[Stored data]

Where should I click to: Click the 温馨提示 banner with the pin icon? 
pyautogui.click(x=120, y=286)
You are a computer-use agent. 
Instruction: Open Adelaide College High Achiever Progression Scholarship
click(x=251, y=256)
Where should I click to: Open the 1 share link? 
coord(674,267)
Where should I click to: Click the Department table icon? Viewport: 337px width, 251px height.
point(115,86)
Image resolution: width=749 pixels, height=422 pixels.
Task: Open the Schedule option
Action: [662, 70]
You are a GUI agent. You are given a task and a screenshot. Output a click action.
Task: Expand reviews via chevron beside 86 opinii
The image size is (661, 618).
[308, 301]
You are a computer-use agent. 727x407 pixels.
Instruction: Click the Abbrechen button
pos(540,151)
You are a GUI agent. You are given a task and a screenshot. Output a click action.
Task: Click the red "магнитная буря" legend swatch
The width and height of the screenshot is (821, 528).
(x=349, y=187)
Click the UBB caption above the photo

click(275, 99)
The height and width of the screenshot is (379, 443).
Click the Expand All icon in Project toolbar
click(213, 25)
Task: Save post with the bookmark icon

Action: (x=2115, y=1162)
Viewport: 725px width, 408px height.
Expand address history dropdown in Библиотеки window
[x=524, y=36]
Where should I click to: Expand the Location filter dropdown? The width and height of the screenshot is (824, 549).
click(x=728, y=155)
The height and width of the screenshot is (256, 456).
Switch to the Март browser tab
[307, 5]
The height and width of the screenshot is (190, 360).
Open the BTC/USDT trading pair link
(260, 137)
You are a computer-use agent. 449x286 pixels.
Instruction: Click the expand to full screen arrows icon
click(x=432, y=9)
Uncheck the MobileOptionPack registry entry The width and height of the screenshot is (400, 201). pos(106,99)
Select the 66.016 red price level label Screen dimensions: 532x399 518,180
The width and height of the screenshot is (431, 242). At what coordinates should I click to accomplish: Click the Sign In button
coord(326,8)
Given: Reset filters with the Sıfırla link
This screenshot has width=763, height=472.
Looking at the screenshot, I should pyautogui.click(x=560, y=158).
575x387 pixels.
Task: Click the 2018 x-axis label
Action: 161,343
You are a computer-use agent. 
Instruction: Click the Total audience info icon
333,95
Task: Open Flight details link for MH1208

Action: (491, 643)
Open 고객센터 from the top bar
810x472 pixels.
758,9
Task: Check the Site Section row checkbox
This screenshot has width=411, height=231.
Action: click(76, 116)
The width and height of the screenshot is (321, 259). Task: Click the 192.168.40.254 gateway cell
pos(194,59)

» The task: Return exactly the lines from the line holding "810x472 pixels." to the last line of the data, with both of those lines included and nothing added.

» Solution to this problem:
810x472 pixels.
758,9
Task: Check the Site Section row checkbox
This screenshot has width=411, height=231.
Action: click(76, 116)
The width and height of the screenshot is (321, 259). Task: Click the 192.168.40.254 gateway cell
pos(194,59)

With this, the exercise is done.